Established Wall Street firms like Standard Chartered, Nomura, and Charles Schwab are actively involved in developing or sponsoring new crypto exchange and custody systems, according to a Financial Times report.
Traditional firms bank on their reputation, finance industry expertise, and regulatory approval to attract crypto business.
These firms believe that despite market volatility and past crypto scandals, fund managers will still be interested in trading cryptocurrencies.
The recent failures in the Terra ecosystem and FTX bankruptcy have shed light on the risks associated with investing in largely unregulated exchanges.
Legacy companies are betting that asset managers prefer conducting business with reputable institutions rather than crypto-specific exchanges like Binance.

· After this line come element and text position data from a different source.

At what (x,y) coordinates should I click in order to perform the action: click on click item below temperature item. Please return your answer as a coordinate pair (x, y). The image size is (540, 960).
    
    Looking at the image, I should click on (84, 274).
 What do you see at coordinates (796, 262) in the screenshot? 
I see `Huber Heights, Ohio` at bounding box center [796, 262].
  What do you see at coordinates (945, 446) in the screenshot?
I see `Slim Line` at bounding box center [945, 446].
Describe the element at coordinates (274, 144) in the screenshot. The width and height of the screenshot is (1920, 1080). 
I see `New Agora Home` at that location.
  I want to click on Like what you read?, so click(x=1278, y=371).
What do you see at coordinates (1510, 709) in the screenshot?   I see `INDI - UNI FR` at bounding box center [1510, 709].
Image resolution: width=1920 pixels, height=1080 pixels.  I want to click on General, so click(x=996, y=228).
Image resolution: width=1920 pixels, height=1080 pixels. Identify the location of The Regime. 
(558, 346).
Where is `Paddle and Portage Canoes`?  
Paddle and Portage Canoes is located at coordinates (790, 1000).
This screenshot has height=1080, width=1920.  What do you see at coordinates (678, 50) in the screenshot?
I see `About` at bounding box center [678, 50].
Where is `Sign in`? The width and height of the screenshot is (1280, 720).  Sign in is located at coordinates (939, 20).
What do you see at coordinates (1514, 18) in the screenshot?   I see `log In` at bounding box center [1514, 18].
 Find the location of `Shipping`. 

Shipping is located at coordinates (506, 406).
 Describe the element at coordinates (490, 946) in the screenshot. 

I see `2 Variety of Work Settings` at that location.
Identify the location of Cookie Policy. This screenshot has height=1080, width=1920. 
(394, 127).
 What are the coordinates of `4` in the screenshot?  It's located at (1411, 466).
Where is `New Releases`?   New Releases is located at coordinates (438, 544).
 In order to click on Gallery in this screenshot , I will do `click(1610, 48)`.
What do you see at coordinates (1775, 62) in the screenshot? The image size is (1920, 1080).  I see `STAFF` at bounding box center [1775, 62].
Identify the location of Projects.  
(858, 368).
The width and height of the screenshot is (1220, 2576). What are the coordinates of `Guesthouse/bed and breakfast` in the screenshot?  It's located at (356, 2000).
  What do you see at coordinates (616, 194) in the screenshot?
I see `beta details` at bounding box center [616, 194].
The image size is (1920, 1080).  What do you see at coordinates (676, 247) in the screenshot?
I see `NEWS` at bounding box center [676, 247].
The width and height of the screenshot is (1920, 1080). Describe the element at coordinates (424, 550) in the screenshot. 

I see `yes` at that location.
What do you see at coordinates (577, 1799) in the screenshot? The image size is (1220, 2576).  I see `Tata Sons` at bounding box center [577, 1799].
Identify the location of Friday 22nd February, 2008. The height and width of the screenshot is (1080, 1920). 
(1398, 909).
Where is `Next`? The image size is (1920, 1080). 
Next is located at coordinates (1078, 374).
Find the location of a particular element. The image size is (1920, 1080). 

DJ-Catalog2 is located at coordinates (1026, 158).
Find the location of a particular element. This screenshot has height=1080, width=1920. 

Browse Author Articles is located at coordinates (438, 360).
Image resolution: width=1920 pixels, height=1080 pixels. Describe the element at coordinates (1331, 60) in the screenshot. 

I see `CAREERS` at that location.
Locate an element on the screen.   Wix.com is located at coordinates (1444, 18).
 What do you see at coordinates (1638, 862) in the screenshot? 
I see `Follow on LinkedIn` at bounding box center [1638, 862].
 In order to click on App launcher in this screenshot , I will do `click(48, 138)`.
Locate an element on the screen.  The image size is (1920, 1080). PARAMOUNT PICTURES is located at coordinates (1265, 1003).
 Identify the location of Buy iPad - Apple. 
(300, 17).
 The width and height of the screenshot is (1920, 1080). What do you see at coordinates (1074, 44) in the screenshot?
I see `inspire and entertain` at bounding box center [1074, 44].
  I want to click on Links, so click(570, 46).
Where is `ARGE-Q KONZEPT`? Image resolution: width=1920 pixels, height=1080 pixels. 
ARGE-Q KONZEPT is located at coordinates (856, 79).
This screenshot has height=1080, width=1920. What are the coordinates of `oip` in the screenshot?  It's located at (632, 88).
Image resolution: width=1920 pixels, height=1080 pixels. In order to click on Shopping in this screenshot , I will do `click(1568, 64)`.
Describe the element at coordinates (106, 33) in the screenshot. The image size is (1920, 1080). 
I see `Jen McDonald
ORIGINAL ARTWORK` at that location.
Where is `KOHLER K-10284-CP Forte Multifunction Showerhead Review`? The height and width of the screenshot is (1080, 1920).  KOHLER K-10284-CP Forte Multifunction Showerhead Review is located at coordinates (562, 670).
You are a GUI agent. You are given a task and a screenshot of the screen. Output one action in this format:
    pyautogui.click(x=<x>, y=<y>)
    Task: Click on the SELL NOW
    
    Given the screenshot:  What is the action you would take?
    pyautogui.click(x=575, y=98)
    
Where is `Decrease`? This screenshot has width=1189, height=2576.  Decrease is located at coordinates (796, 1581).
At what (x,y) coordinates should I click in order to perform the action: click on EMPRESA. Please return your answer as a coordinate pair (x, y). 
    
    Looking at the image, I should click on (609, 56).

A recent study by EY-Parthenon revealed that half of the asset managers surveyed would consider moving if a traditional-backed company offered similar services to crypto-native groups.
“The large, prestigious, traditional institutional investors definitely prefer dealing with counterparties who they know have been in operation for years and have been regulated in the traditional sense.”
Additionally, the majority of respondents believed that traditional financial institutions would serve as custodians for their assets.
To compete, traditional finance companies are striving to create more transparent platforms, particularly by separating asset custody from exchanges to avoid conflicts of interest.
BNY Mellon and Fidelity already operate separate crypto custody divisions, while Nasdaq is awaiting regulatory approval for its service.
Moreover, the entry of established businesses into the cryptocurrency market is expected to bring more transparency and convergence in pricing, as stated by Jez Mohideen, CEO of Laser Digital, a Nomura-owned trading and venture capital firm.